In thanks for a wonderful welcome, I want to share a very special recipe.

There's a story that goes with it, and you'll have to plug through it - or

skip it and get right to the recipe if you want!

 

Whoever wanted something really " special " to do in a bundt pan? This is IT!!

 

Daffodil Lime Cake

 

Back in the early 80's, when I was working for the Georgia DHR, we had a

planning retreat at Cohutta Lodge which is about 35 miles from the Orthodox

Christian Monastery of the Glorious Ascension in Resaca. It was the

birthday of one of our special team members, and we wanted to do something

" special. " I had seen this recipe in Bon Appetit magazine a few months

before, and after I described it, we decided this was what we would do.

Well, not exactly WE would do, but we’d have it done. But who? Father L at

the Monastery over in Resaca, of course! He was a gourmet cook. So I called

him and asked and he agreed. I paid the Monastery a batch of money, he made

the cake, and Anne and I went high-tailing it between Cohutta Lodge and the

Monastery between sessions to pick up the cake at the appointed time. If we

had gotten it from a gourmet bakery, it would have run us over $100 at that

time. I have no idea what it would run now - something ridiculous, I’m sure!

We carefully drove back around all the winding mountain roads with the cake

clutched in Anne’s lap. Oh, my! It was quite a caper, and our birthday girl

was MONDO surprised!! Everyone was blown away, and there was enough for all

of us (22!) to have a bit of it. I had the recipe, I lost the recipe in

moving (no surprises there), Fr.

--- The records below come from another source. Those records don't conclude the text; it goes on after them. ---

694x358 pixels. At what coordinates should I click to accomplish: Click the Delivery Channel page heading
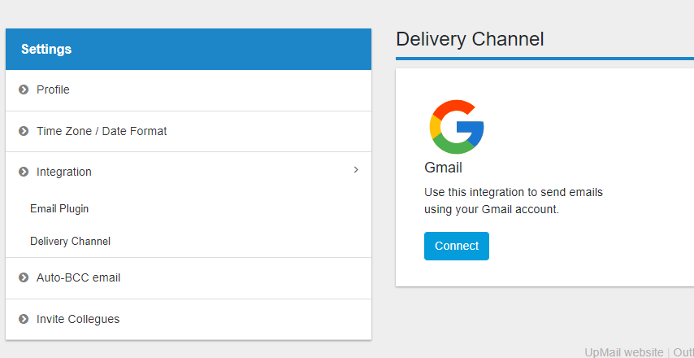pos(470,39)
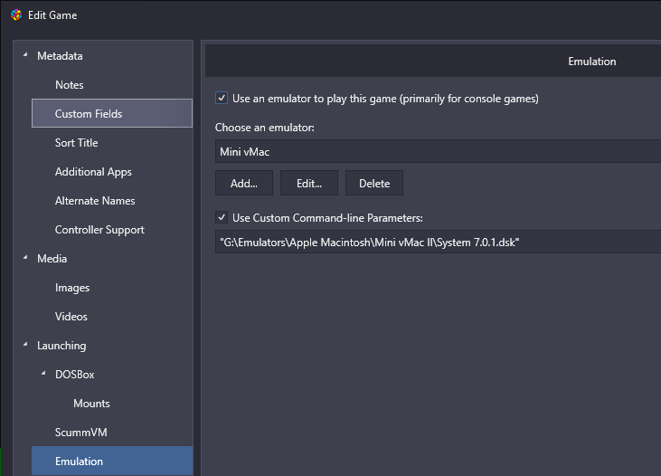Click the LaunchBox cube icon in title bar

[x=16, y=15]
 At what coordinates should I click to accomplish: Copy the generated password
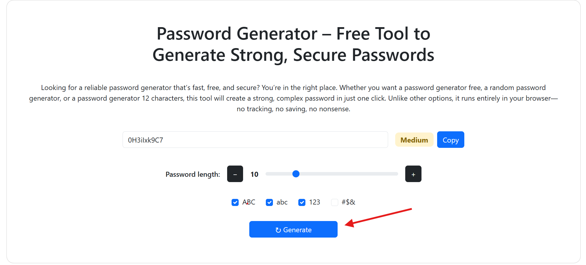pos(450,140)
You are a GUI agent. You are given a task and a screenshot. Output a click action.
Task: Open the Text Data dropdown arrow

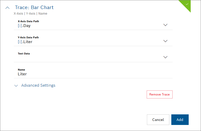point(165,57)
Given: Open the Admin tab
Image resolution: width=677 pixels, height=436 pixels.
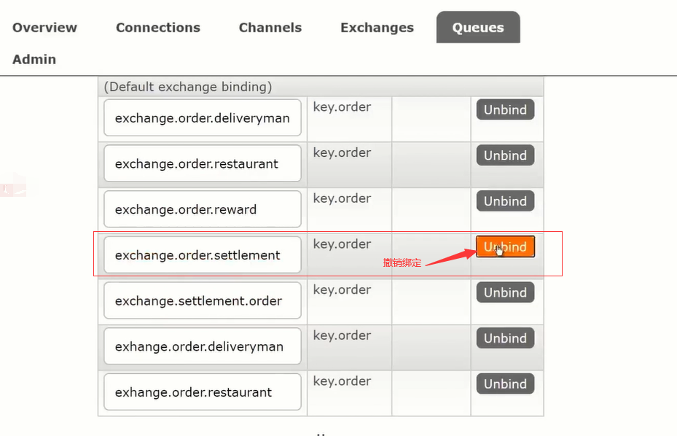Looking at the screenshot, I should [x=34, y=59].
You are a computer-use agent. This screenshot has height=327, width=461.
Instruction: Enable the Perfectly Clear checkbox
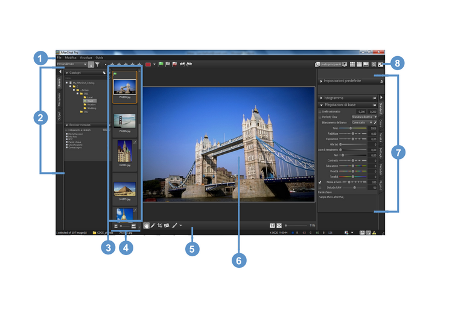(x=320, y=117)
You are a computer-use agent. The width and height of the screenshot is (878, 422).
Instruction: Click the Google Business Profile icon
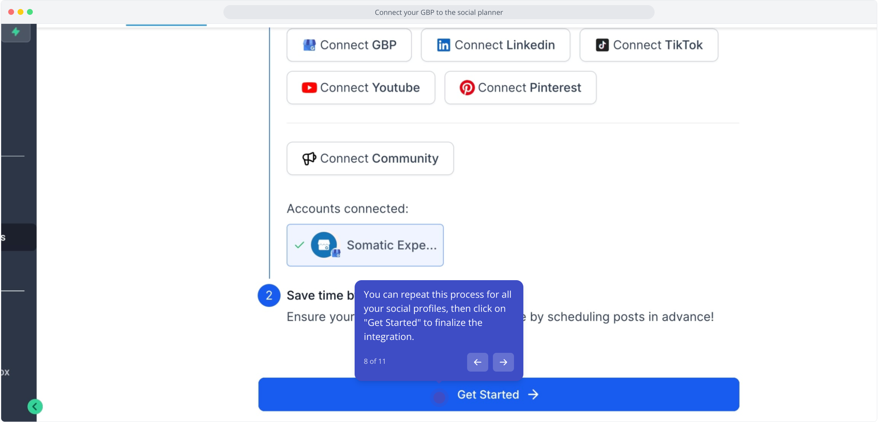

L left, went to California and then died.

Then I saw a recipe for a lemon cake in an old Southern Living in a doctor's

office (no cover, no contents pages, no idea which year, much less which

issue!!) that looked kinda like the other one if I " did things " to it!! So

I did, but it wasn't Quite " it " yet. so I got on the Internet and asked

around - it took over a year, but someone came up with the original!

Yeaaaaa! This cake is just " cholesterol city, " but I don't care! It takes a

long time to make, so I have to wait for a " good " day to do it. But it is

sooooooooo good!

 

Daffodil Lime Cake

 

By Flo Braker

 

1 cup cake flour (or 7/8 cup sifted all purpose flour)

1/4 cup sugar

10 egg whites, room temperature

1 tsp cream of tartar

1/8 tsp salt

½ cup sugar

1 tsp vanilla

7 egg yolks (room temperature), beaten

LIME CURD

3/4 cup sugar

8 egg yolks

3/4 cup fresh lime juice (about 6 medium limes)

6 Tbs freshly grated lime peel (about 6 medium limes)

½ cup plus 2 tablespoons (1-1/4 sticks) cold unsalted butter, cut into 10

pieces

ICING

1 cups whipping cream

3 Tbs sugar

2 kiwi fruit, peeled and thinly sliced

1 cups grated coconut, preferably fresh (about 8 ounces)

6 slices kiwi fruit (garnish)

6 Lime peel julienne (garnish)

 

1. FOR CAKE: Position rack in lower third of oven and preheat to 350

Degrees F. Sift flour and 1/4 cup sugar onto waxed paper. Combine egg

whites, cream of tartar and salt in bowl of electric mixer and beat at

medium-low speed until soft peaks form. Gradually add 1/2 cup sugar,

beating constantly until mixture is stiff but not dry, about 5 minutes.

Beat in vanilla. Gently fold half of egg whites into egg yolks. Fold half

of flour mixture into yolks and half into remaining whites. Spoon dollops

of egg white and egg yolk mixtures alternately into ungreased 9-inch tube or

bundt pan, giving polka dot effect. Bake until tester inserted in center of

cake comes out clean, about 45 minutes. Remove from oven and invert pan

over neck of bottle and let cool, about 1-1/2 to 2 hours. Run knife around

rim of cake and unmold onto rack.

 

2. FOR CURD: Combine 3/4 cup sugar with egg yolks in heavy 1-1/2 quart

saucepan and whisk until well blended. Stir in lime juice and peel. Place

over medium heat and whisk, adding butter 1 piece at a time, until mixture

thickens to consistency of mayonnaise. Cool to room temperature, then

refrigerate.

 

3. TO ASSEMBLE: Trim cake if necessary so base and top are even. Slice

cake into 3 layers using serrated knife. Arrange bottom layer on cardboard

or serving tray. Whip cream with 3 tablespoons sugar until soft peaks form.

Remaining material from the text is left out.